It is important to account for manufacturing constraints in the design of a manufactured object. Traditionally, a designer of an object must anticipate manufacturing problems and must design the object keeping in mind the relevant manufacturing constraints.
For example, it is important in the design of an injection-molded object to consider whether the shape of the object provides sufficient “draft” to allow it to be properly extracted from a mold. An improperly designed object may get stuck in the mold and not extract properly. The shape of the molded object must be designed in a way that eliminates overhangs and undercuts and provides sufficient draft to allow the object to slide out of the mold. More specifically, the molded object may be required to have sufficient draft angle relative to: (1) a parting curve; and (2) a parting direction, where the parting curve indicates how the mold halves come together and the parting direction indicates the direction along which the mold halves are pulled apart during extraction of the object from the mold.
It is often difficult to change a model of an object to enforce a manufacturing constraint in the late stages of design. For example, it is often difficult to modify a boundary representation (BREP) model of an object to correct for inadequate draft. The difficulty lies with topology limitations of such models. If a BREP model needs to be modified in the late stages of design, only a very limited set of simple shape modifications may be made. Satisfactory modification of the model may be impossible if the model was not constructed carefully, for example, by using “draft-friendly” primitives (elementary geometric elements) in troublesome regions. Moreover, use of draft-friendly primitives may be aesthetically unsatisfactory or otherwise unacceptable for certain applications.

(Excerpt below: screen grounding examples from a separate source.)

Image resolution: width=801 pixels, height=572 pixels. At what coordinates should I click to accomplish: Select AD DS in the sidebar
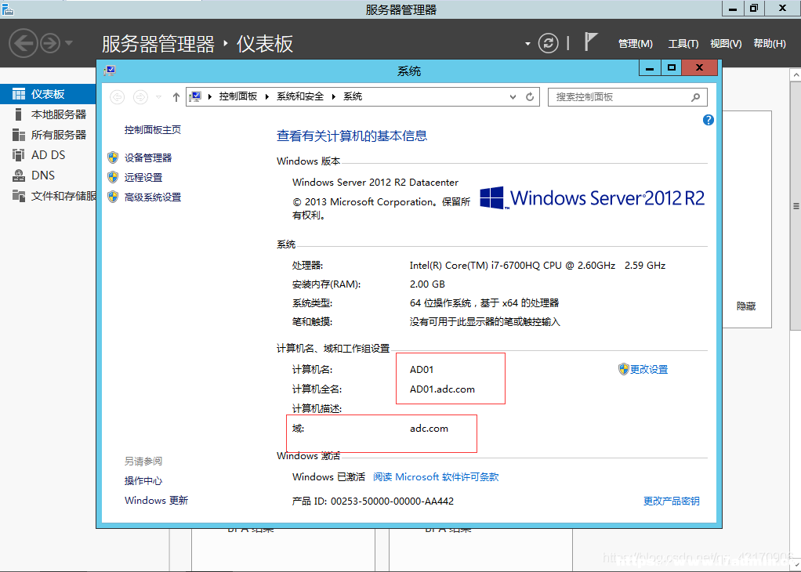pos(48,154)
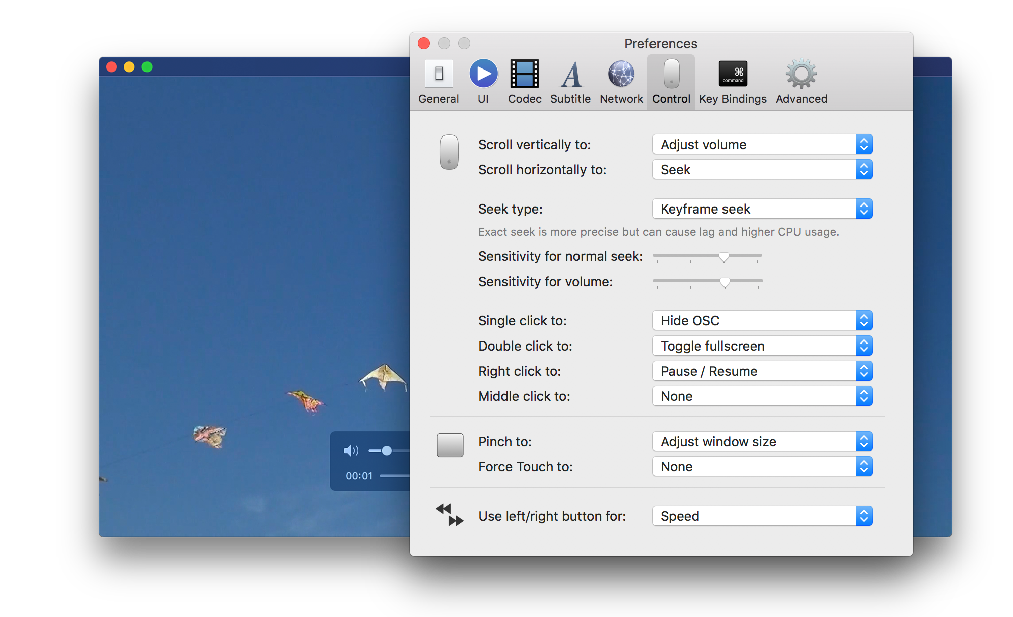1013x617 pixels.
Task: Switch to the Codec preferences icon
Action: click(525, 82)
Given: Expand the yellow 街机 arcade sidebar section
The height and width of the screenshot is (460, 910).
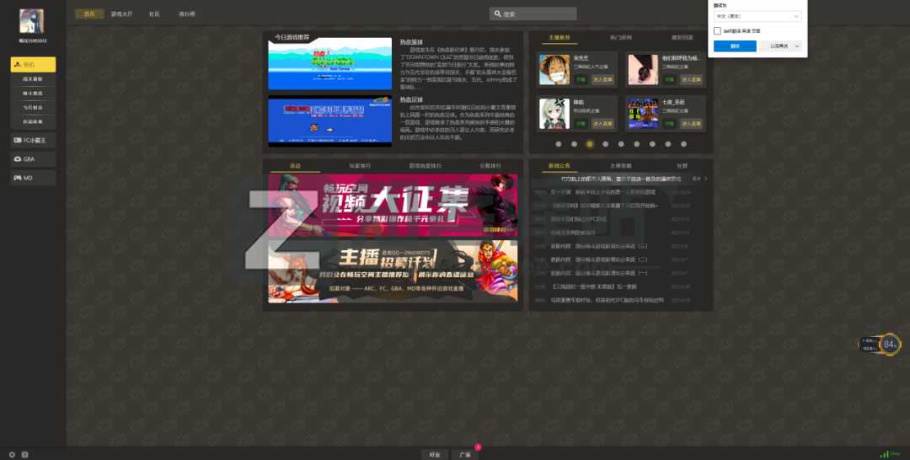Looking at the screenshot, I should (x=33, y=64).
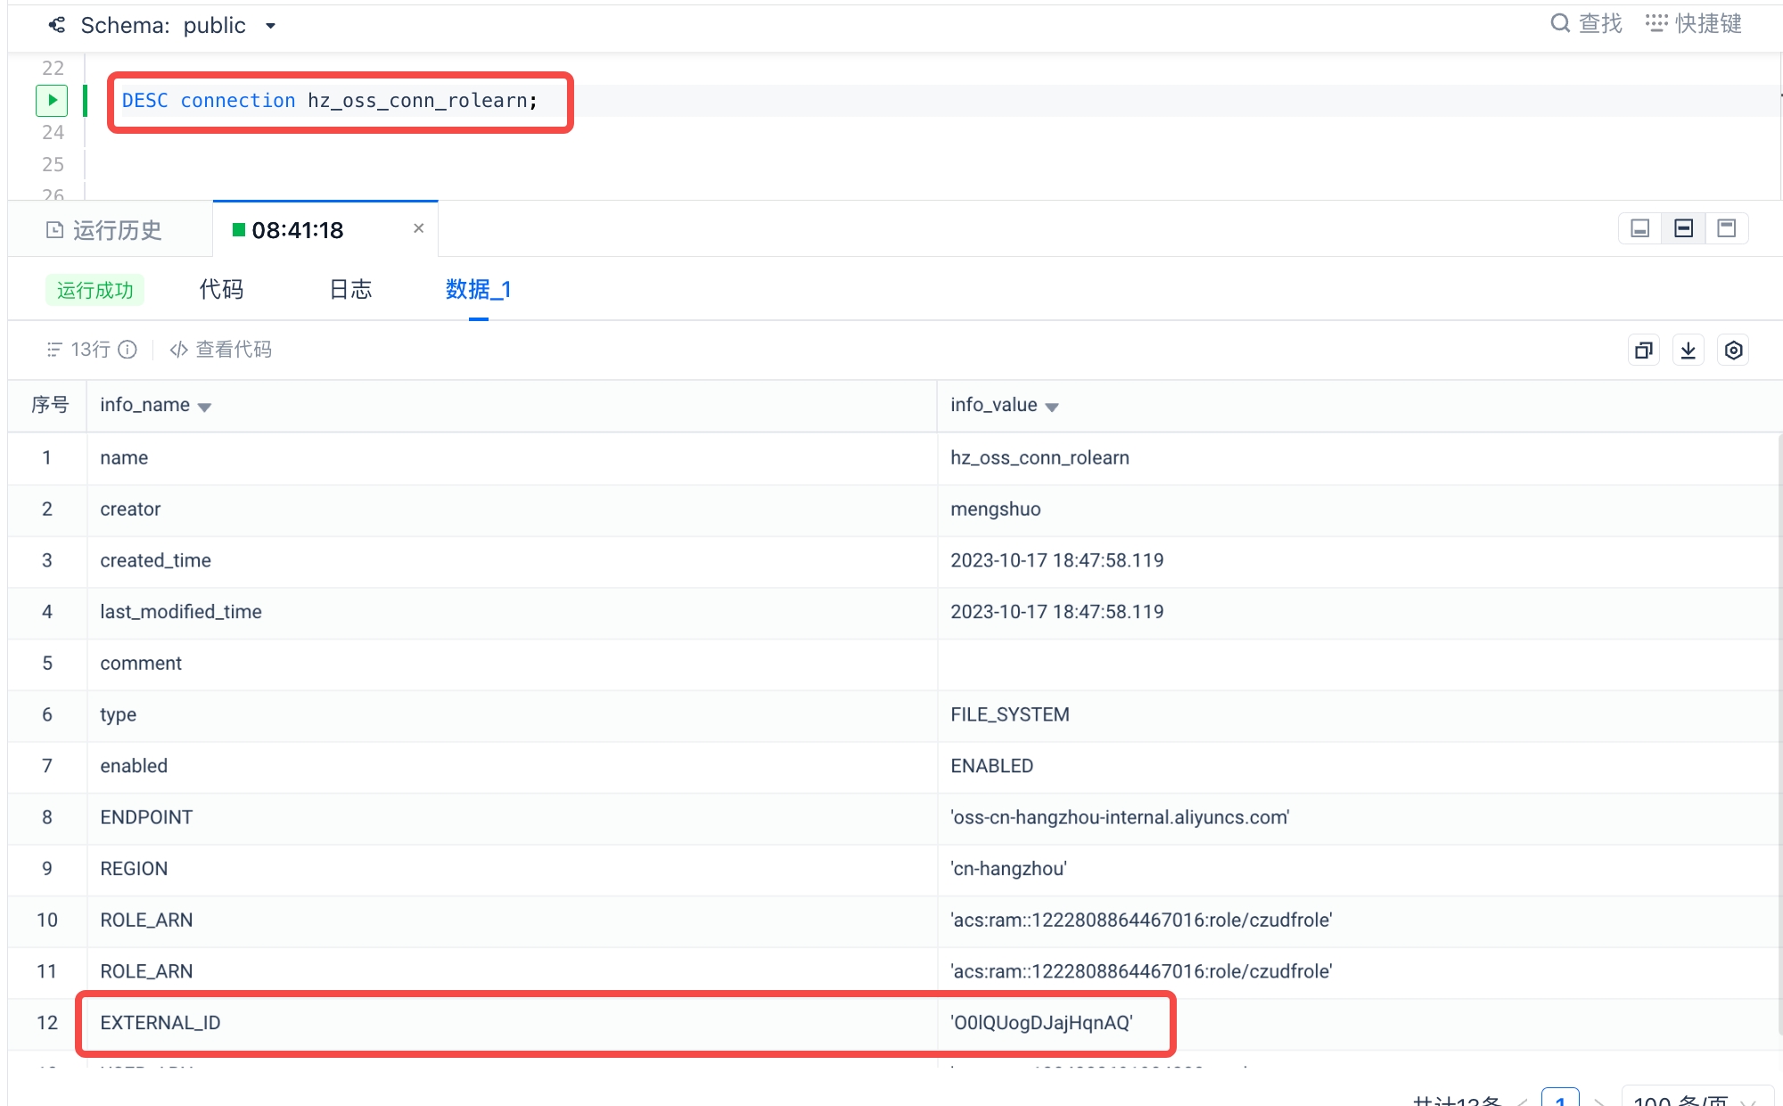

Furthermore, changing a design to comply with a manufacturing constraint generally requires expert knowledge about the manufacturing process—knowledge that the designer may not possess.
Traditional approaches typically require manual shape modifications in a multi-pass, iterative process based largely on expert knowledge. Modification may be made early in the design stage, where the burden is imposed on the designer to anticipate likely manufacturing problems, or during the manufacturing stage, where the cost of changing the design may be prohibitive.
Thus, there is a need for computer-aided design systems that provide tools for automatically modifying an arbitrarily-shaped model of an object to enforce compliance with manufacturing constraints. A technique is needed that allows a designer to correct a model after completion of the initial design, but before final approval and/or before manufacturing of the designed object.